Gas fees are the fees you are required to pay in order to successfully conduct a transaction on the Ethereum blockchain platform. This might be sending a unit of Ethereum to another user or executing a smart contract.

Users pay this fee in tiny, fractional units of Ethereum. These tiny denominations are called gwei and will be used to pay the network nodes validating the transaction. This helps to cover the energy costs of the transaction itself and also incentivizes network nodes to continue helping the network function.

This incentivization is particularly important as the more active network nodes there are, the more efficient the network will be!

The concept of ‘gas’ was introduced to compensate miners for their work in maintaining the network. Following the implementation of the proof of stake upgrade in September 2022, gas fees became the reward for staking ETH and participating in validation.

If gas fees didn’t exist, there would be little incentive to validate transactions and the Ethereum blockchain and its ecosystem would suffer.

How are gas fees calculated?

Unlike a credit card company or a bank, gas fees are not set and will fluctuate in line with several factors. This includes the overall supply, the demand placed on the network at that moment, and the overall capacity of the network when the transaction is initiated.

For this reason, the costs associated with any Ethereum transactions can vary widely. This is something you will immediately notice across the different uses Ethereum has been employed, as we can clearly see on this list of Ethereum betting sites!

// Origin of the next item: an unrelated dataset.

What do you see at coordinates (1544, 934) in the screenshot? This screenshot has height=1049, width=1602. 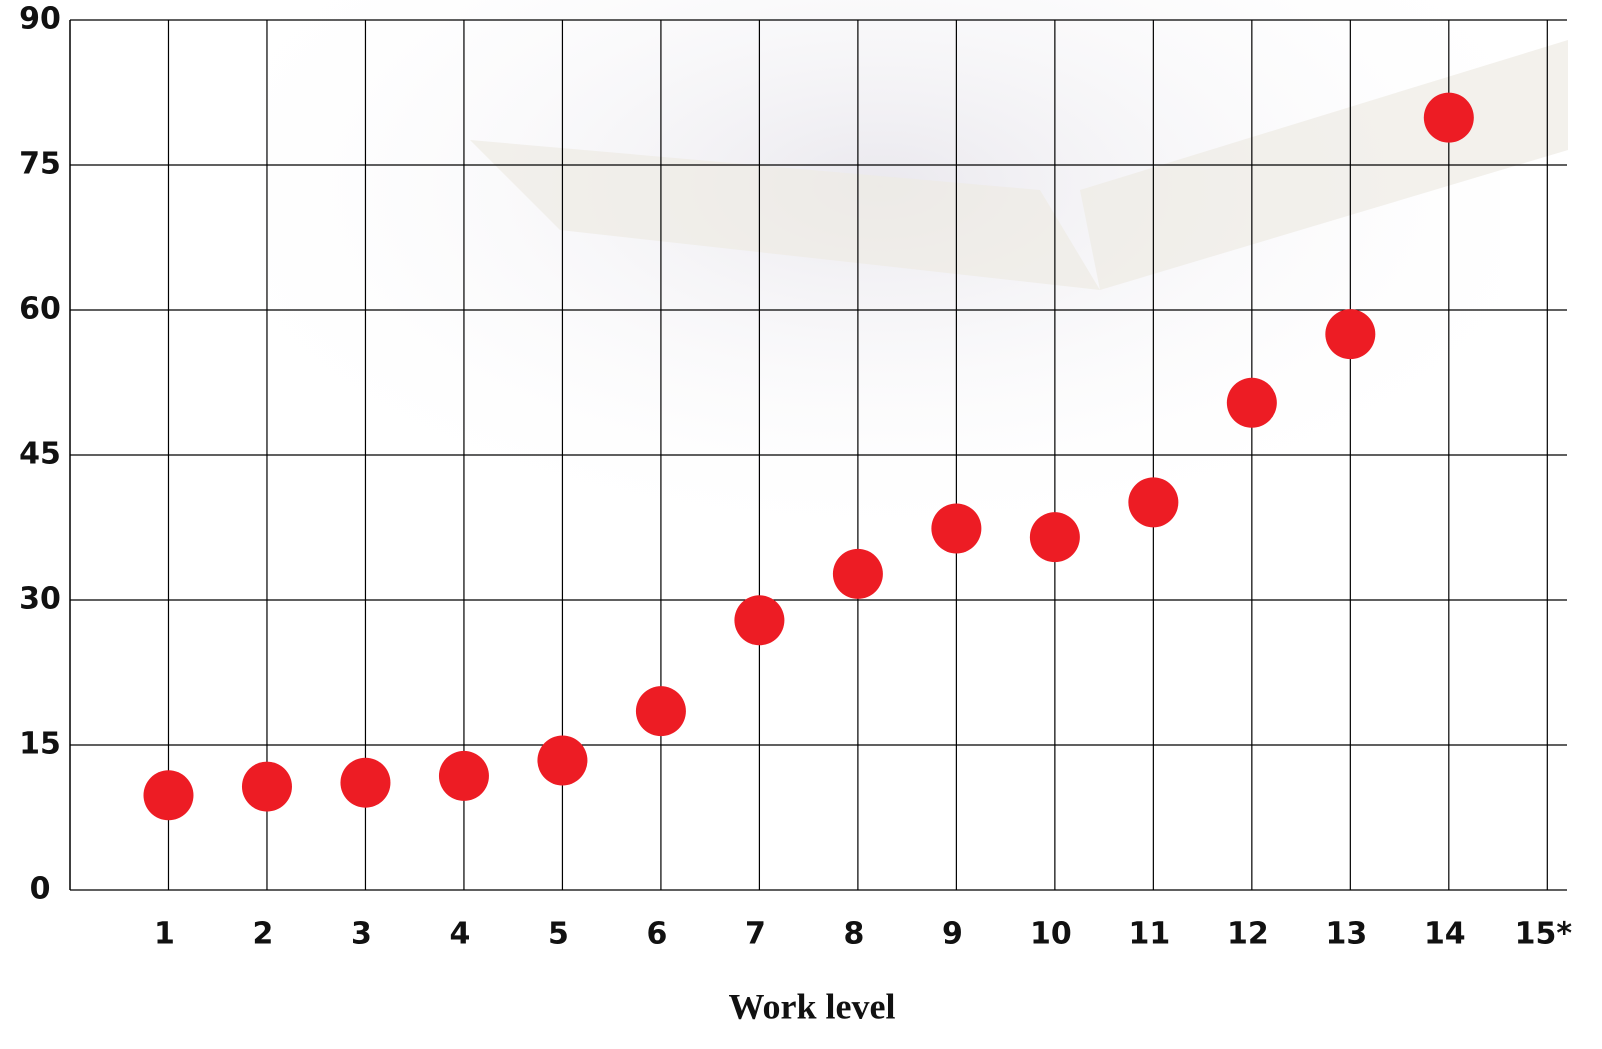 I see `x-tick-label: 15*` at bounding box center [1544, 934].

The calculation of gas fees underwent a significant upgrade as part of the London upgrade. Prior to this upgrade, gas fees were equal to: Gas Units (Limit) x Gas Price Per Unit.

After the London upgrade, this has changed to: Gas Units (Limit) x (Base Fee + Priority Fee).

How can I reduce or optimize gas fees?

With this basic understanding in mind, the question that remains to be asked is: how can I lower or optimize my gas fees?

Although gas fees are inevitable and have an important role in supporting the Ethereum network, it is still annoying to have to pay them! With that said, here are some ways to minimize the total amount of gas fees you might have to pay:

  • Estimate gas fees in advance using a simulation tool. Although this won’t be 100% accurate, it will give you a decent idea of what you can expect to pay.
  • Optimize your transaction timing. Choose points during the day where the network volume is lower to have an immediate impact on your estimated gas fees for a given transaction.
  • Look out for discounts and rebates. Some dApps and platforms will offer discounts and rebates on gas fees, so be sure to keep your eyes open for any special offers!
  • Pre-empt network congestion. Use live gas pricing charts to keep an eye on network congestion and to make transaction timing decisions.